Among the entries that follow, count the lines with the word "will" and report the number by itself.

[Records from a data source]
+++
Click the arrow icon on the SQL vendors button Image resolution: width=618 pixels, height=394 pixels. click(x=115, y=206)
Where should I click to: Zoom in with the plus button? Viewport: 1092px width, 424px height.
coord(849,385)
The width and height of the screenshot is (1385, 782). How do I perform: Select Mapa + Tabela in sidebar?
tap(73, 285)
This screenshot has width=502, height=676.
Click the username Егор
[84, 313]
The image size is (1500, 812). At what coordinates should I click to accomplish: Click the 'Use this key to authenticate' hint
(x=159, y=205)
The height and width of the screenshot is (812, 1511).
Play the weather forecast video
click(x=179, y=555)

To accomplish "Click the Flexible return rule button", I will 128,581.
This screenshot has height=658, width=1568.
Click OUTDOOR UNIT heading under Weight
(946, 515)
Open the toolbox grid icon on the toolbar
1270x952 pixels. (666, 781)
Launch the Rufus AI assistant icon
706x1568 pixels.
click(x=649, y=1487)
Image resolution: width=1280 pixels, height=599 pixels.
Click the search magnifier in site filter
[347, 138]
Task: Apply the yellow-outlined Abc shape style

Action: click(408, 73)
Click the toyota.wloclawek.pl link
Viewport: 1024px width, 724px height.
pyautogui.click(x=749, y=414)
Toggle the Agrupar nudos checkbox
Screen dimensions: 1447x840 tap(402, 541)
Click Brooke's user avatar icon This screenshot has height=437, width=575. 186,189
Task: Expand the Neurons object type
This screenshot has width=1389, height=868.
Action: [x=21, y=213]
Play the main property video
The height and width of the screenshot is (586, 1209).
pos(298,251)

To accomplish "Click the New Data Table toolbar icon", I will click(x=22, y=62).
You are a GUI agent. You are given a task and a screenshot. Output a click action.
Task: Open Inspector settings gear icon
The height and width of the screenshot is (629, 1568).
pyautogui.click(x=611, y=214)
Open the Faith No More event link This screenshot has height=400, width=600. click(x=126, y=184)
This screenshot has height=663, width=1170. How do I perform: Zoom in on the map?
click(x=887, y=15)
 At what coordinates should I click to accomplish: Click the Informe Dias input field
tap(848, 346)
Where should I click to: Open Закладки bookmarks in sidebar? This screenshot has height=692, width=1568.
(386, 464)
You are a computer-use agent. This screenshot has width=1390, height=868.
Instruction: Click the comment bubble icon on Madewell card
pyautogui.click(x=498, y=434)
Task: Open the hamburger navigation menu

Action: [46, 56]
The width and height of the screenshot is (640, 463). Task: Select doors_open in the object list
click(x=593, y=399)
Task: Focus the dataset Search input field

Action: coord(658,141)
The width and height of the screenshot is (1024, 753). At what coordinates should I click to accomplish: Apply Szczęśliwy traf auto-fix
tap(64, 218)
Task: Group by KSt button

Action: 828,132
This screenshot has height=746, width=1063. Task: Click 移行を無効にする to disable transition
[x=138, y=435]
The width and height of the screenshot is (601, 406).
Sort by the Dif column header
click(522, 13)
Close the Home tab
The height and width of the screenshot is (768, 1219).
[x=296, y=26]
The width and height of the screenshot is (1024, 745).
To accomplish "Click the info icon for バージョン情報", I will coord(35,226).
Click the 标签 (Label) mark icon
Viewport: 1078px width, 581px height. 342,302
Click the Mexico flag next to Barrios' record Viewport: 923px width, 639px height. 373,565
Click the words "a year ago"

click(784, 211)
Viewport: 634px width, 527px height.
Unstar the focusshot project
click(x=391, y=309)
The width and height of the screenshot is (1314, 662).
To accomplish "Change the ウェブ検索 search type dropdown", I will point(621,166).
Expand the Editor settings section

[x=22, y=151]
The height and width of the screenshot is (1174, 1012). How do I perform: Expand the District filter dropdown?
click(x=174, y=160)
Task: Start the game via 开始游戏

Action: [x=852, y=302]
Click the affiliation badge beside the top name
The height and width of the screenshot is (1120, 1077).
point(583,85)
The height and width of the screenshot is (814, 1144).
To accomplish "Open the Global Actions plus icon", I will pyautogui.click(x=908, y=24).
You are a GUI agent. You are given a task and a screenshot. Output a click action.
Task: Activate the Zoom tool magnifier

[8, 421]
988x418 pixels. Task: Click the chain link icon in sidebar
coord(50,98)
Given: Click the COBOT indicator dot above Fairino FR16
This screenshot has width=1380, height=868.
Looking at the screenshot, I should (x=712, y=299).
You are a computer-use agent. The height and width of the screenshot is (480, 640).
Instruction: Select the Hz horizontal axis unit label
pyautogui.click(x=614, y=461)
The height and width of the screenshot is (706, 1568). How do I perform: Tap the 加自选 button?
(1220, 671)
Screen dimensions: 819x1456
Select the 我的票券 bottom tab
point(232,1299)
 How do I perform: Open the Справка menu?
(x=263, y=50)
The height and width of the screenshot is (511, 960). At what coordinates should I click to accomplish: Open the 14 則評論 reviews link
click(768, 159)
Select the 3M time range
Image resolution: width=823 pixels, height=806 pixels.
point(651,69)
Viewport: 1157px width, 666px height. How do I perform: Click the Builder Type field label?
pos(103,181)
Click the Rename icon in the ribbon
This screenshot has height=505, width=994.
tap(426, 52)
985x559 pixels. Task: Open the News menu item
+++
▶ [ANSWER FOR THE TASK]:
5